Torquay taxi driver told he may face jail after failing to stop after collision
A CAB driver has been told by a judge that he may face prison for failing to stop after the tragic accident in which DJ Barry Chilver died.
In an emotionally-charged courtroom driver Brian Carpenter, 49, wept as he gave evidence in front of 14 members of the 26-year-old victim's family and friends.
At Newton Abbot Magistrates court the family heard for the first time recordings of calls made by the driver to Torbay Taxis and the ambulance service after he had driven away from the scene of the 3am accident on an unlit road on the outskirts of Torquay last October.
The driver, of Third Avenue, had pleaded not guilty to failing to stop at the scene of an accident. He told the trial how he was driving down Marldon Road from the ring road. He said: "I saw a pair of faded blue jeans. I didn't feel I had any chance to brake or swerve without hitting him. I remember thinking 'Oh my God I've just hit somebody'."
Finding him guilty district judge Kevin Grey warned: "This is a serious case and a custodial sentence could be appropriate."
He said that Carpenter's standard of driving was not questioned. He said: "This is a tragic case, we all know that. Somebody died. It was clearly an unfortunate accident."
But he said that Carpenter's actions after the accident were 'just not good enough'. "The evidence is that Mr Carpenter remained in his vehicle," said Judge Grey.
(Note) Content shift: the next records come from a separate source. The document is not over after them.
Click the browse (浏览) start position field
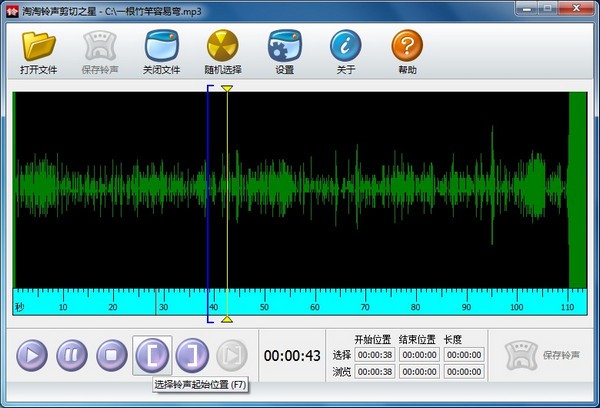Image resolution: width=600 pixels, height=408 pixels. point(375,371)
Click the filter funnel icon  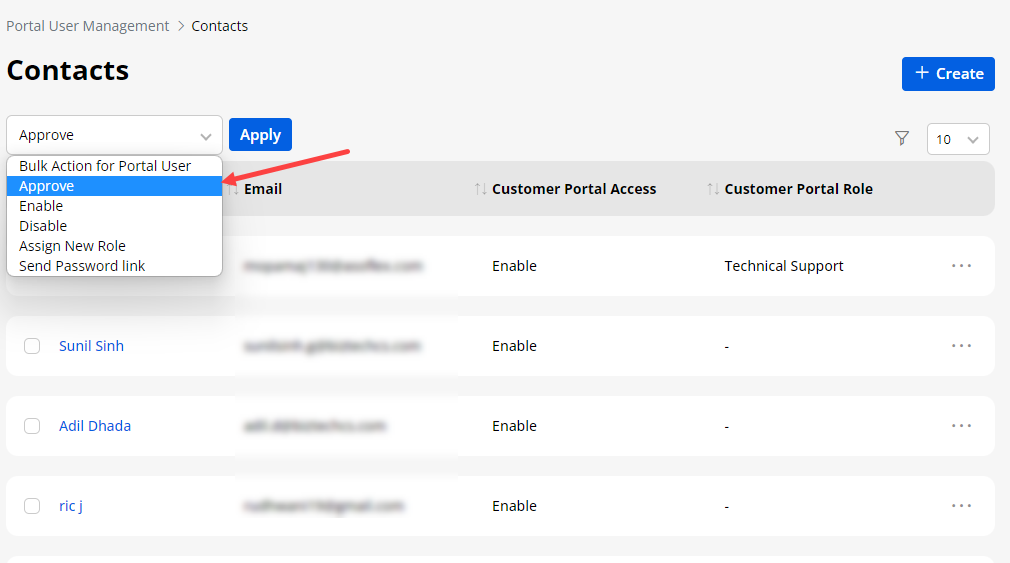click(901, 139)
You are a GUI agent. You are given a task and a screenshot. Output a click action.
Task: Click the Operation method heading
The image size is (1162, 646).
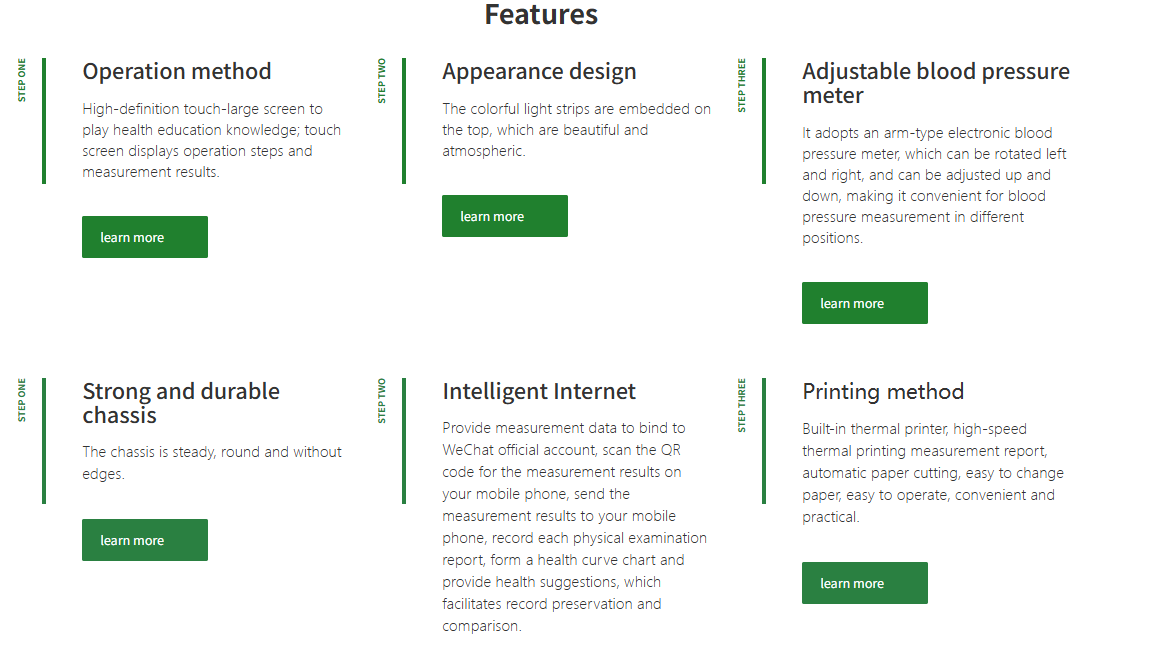[177, 72]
" He didn't get out of it at all, at or very close to the scene.
"Mr Carpenter didn't get out of his vehicle to see if the person who he had hit was there, or what condition he was in. He left a body on the roadside that nobody could easily find."
He added: "It was the middle of the night on a country road, not knowing if there was any assistance that could be given, knowing that a body had to be found with difficulty, not even getting out of the car, is putting this offence at the high end of the scale in my opinion."
The case was adjourned until October 18 for full pre-sentence reports. The court heard that Carpenter has been having counselling since the accident.
Prosecutor Howard Phillips said: "He left the scene at an unlit road and it took the paramedic some time to find Mr Chilver. It would have been better to stay there with the lights on so that assistance could be rendered to the injured man."
Mr Phillips told how at just before 3am Carpenter was driving from Paignton towards the house of his friend Jacqui Nickels in Morgan Road, Shiphay, where he intended to leave his taxi overnight. He had been asking her if he could use her bathroom, because he needed the toilet. As he drove he was talking to her using his hands-free device.
When asked his immediate reaction after the collision, Carpenter said: "My immediate reaction? I just said something like 'Oh my God I've just hit somebody. Phone the police'."
In cross-examination he said: "It all seemed terribly quick. I saw a pair of faded blue jeans and then there's a collision. The phone wasn't in my hand, it was in the cradle. I threw the vehicle as far to the right as I could and thought I was going to go over the edge of the carriageway on the other side until the brakes cut in and stopped the vehicle. I knew I had hit him hard enough that he was in a serious condition. I hoped he wasn't, but I thought he was dead at the time."
He added: "Then I drove towards Jacqui's house to get her to assist me with the pedestrian. It was a short distance away. I stopped, wound down the window and said 'Please go up to find him' and told her where I thought I had the accident. I knew I wouldn't be able to do any first aid for the casualty."
He went into her house, used the toilet and phoned his employers.
When interviewed by police at the scene Carpenter said he was driving at around 40 miles an hour. His friend's house was something like 500 metres away from the scene.
The court heard a recording of his 999 call in which he says: "I just hit somebody in the middle of the road, just out of nowhere. I hit him really hard. I think he's..."
The 999 operator tells him to take a slow deep breath and he says: "The poor bloke."
Mr Simon Morgan, in mitigation, said Carpenter owns and runs six private hire vehicles.
He said: "Generally he is regarded as a Good Samaritan and was the first person nominated for an award to helping people with autistic spectrum disorders. He works with children with autistic difficulties and is treasurer of a youth club."